Your instructions: How many lines of the listing below contain the word "click"? Reply with the number alone.
Start Recorded data
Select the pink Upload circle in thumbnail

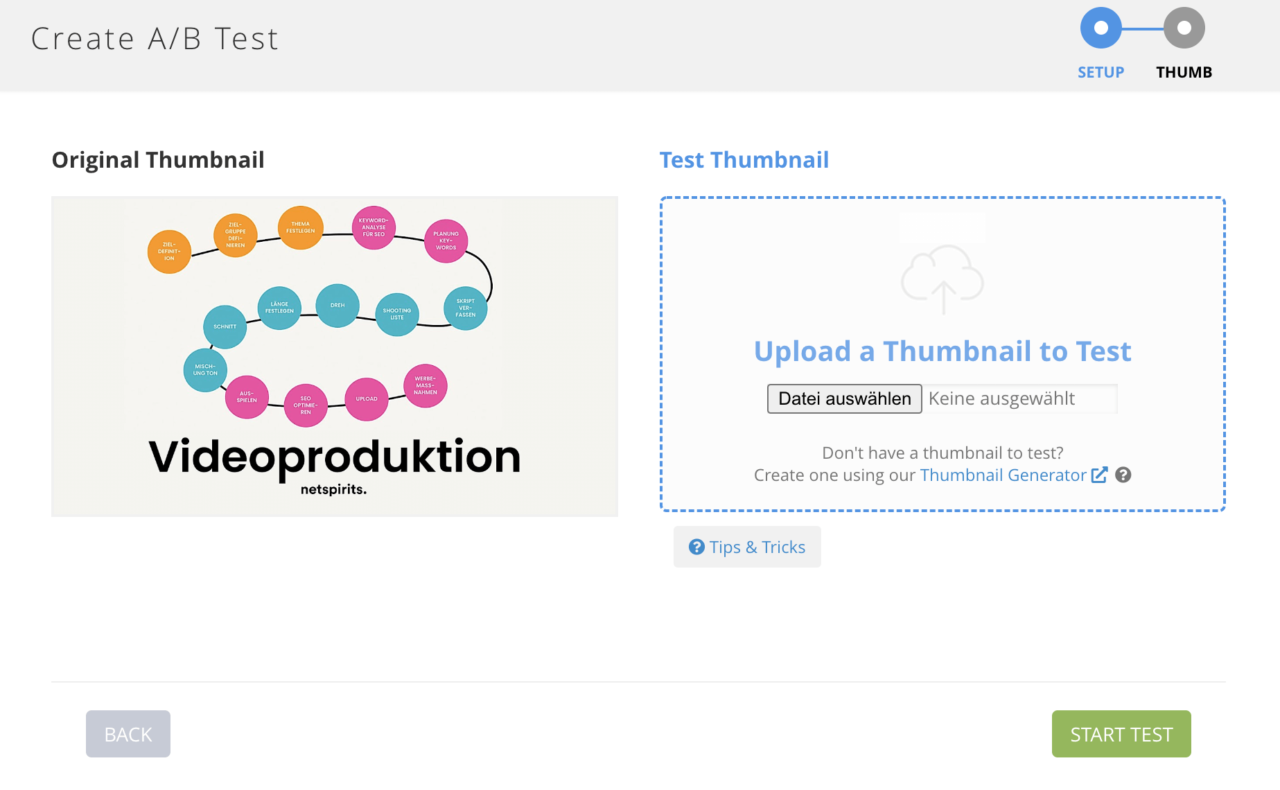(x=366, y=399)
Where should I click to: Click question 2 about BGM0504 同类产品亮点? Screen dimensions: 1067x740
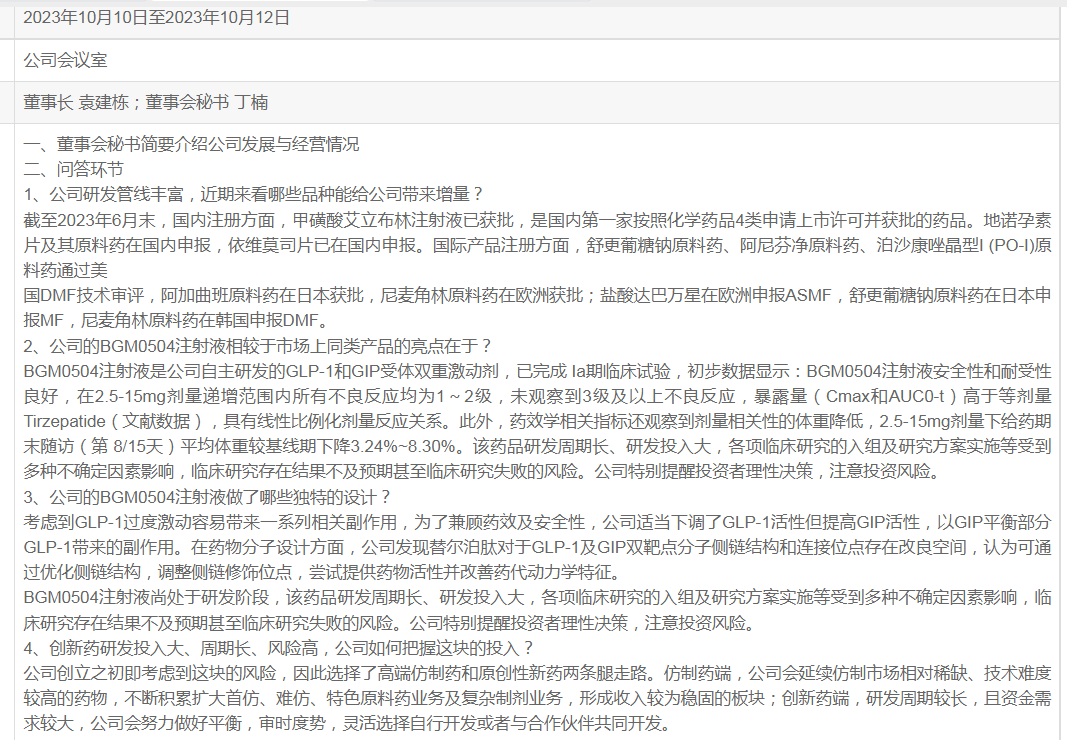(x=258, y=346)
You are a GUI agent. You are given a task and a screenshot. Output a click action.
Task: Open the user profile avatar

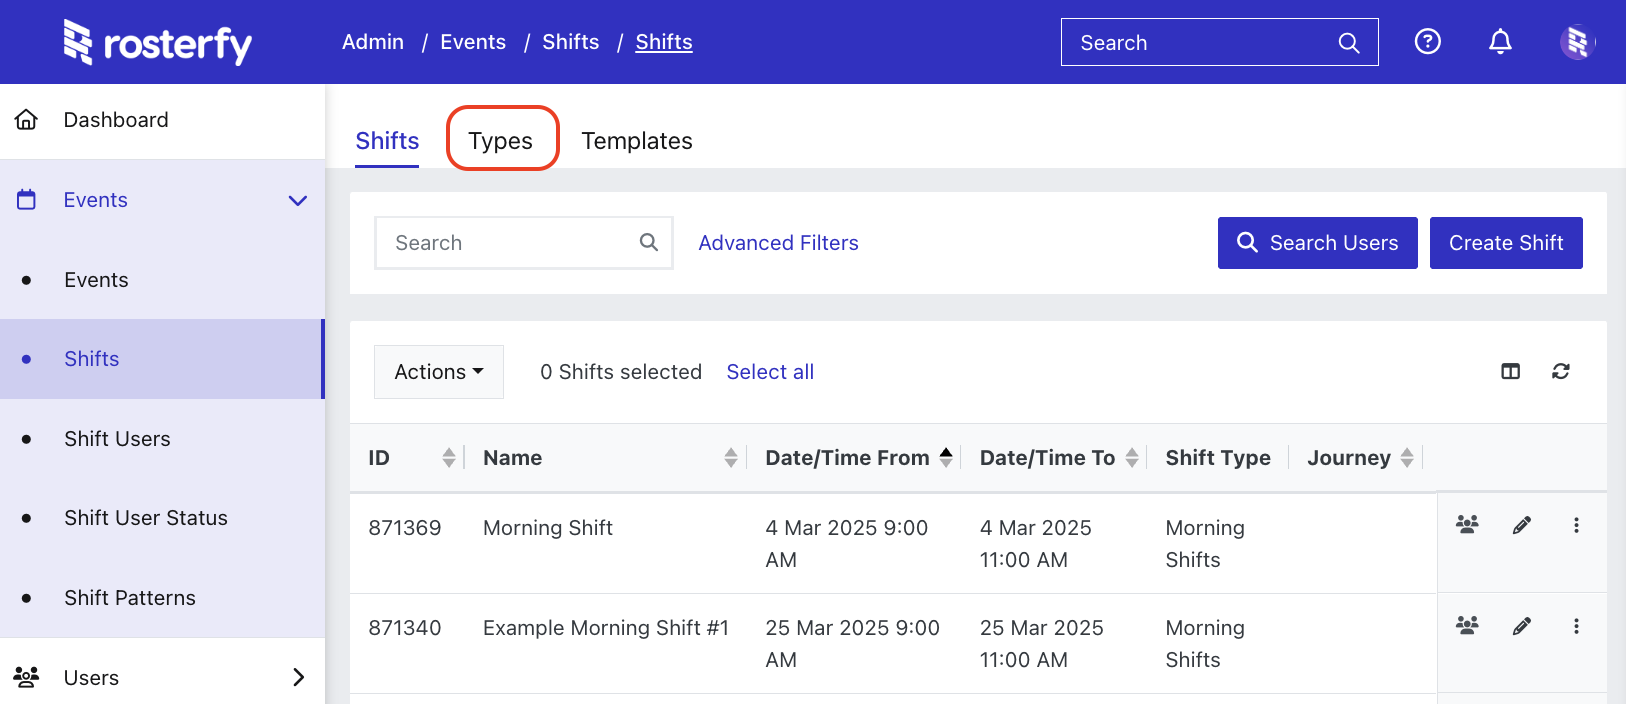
End Recorded data
Task output: 2